“I’ve started to think of your place as home,” I told Isaac, on the brink of falling asleep one night.
“Then what’s your place?”
“My place,” I answered, “is a storage box. And I put myself in it whenever I can’t be at home.”
We were quiet for a moment, holding each other in the dark. “No,” I said, though I didn’t mean no exactly, “not quite that. That’s too sad.” That last part, at least, I meant.
I have been in California for Christmas and the new year. I arrived a comfortable week before everything went to ice hell in North America; it was a long and laborious day of negotiating air travel, but at least it was not interrupted by historic weather. I reached San Francisco on schedule, and enjoyed a week in the city before Isaac and I came out to spend the week of the holiday proper in the suburbs, where his parents live.
I don’t have to go back until mid-January. This is my longest visit yet, and I am so relieved to find that I am still not tired of this—of any of it, really, but the waiting.

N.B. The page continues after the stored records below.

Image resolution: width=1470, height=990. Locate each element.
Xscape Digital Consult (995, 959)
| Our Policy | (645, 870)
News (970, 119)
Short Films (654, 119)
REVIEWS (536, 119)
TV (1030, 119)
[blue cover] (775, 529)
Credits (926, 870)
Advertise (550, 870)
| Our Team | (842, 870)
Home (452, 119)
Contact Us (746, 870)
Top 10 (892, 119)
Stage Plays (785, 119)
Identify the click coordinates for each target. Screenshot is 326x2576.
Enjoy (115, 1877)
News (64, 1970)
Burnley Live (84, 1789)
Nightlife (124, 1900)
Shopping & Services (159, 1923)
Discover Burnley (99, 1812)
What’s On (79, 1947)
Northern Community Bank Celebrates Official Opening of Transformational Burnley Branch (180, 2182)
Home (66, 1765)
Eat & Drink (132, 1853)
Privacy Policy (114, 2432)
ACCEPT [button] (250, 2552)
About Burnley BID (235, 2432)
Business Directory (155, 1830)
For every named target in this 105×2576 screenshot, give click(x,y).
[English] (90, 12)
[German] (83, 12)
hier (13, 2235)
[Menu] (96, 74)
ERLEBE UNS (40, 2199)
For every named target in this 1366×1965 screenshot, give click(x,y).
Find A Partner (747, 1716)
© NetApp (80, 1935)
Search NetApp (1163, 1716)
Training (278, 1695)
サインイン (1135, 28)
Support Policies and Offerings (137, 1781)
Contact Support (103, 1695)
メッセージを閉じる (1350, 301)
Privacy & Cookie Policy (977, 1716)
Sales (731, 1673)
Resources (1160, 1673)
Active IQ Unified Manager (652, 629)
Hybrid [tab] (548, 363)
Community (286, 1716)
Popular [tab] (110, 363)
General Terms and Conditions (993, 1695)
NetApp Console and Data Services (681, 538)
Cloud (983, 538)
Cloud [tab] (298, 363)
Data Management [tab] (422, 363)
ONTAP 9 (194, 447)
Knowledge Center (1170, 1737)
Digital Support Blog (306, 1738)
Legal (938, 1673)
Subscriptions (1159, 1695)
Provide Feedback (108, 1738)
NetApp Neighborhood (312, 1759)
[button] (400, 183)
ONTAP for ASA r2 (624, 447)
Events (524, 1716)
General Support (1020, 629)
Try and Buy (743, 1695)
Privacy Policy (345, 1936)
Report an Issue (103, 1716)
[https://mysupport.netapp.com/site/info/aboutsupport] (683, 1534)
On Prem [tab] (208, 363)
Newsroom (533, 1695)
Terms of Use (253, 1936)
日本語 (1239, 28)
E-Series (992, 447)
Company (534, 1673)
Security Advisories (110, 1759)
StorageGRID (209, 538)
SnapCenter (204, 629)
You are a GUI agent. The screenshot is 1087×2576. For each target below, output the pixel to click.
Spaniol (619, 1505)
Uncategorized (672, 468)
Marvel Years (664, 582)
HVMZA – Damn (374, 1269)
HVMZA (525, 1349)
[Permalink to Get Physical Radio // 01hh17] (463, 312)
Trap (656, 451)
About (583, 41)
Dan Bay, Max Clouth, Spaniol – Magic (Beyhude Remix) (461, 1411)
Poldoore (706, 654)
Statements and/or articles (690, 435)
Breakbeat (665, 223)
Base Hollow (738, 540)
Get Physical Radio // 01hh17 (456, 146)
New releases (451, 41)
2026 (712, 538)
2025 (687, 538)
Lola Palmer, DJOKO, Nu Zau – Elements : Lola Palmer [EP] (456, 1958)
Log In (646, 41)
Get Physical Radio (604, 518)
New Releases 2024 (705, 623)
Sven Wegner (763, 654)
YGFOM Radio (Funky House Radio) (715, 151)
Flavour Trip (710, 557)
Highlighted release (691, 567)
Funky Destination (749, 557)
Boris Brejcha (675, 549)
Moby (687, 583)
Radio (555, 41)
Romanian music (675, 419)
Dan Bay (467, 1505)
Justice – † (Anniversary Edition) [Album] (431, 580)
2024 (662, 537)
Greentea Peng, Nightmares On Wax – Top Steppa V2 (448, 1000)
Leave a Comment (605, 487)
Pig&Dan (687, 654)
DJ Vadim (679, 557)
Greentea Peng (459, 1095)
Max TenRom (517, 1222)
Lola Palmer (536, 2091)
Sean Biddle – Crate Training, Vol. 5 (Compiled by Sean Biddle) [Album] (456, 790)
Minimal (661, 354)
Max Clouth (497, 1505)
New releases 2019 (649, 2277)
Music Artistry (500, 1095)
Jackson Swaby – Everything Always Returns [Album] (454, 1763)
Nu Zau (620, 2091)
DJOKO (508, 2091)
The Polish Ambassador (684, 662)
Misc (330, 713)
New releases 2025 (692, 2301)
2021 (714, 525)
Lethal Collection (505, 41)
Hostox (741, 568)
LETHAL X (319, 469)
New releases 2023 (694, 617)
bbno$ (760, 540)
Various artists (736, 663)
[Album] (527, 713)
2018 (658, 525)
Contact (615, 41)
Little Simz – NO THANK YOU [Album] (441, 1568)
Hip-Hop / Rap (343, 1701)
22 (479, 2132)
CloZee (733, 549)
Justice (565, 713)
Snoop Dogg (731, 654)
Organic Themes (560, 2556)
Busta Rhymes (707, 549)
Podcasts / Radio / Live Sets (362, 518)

2022 was weird. I opened it by booking a one-way flight to Canada, after roughly two years of Covid-induced inertia in the UK. It was a sort of promise to myself: things were going to be different very soon, for the first time in a while. Things were going to change. I texted my mother before finalising my flights, asking her if she thought it made sense to fly so early in the day. She texted back: you’ve flown more often than me by now, so you know best what to do!
I was all in on Canada, and then Isaac happened. We’d been talking for a while, hanging out on a voice call and watching TV on the weekends—his mornings, my evenings, while we were still eight hours apart. We formally started dating on 8th February. I remember that because not twenty-four hours beforehand, I had made a disparaging tweet about Valentine’s Day; the kind you make when you’re lonely and wretched and about to upend your whole life anyway. Existence surprises you. I came to Canada three months later, and I met Isaac in person a week after that, and in a way that was the end of the future where I fought to stay in Canada for good. We filed our US immigration paperwork in June. I have been climbing the walls, frantic to move to America, ever since.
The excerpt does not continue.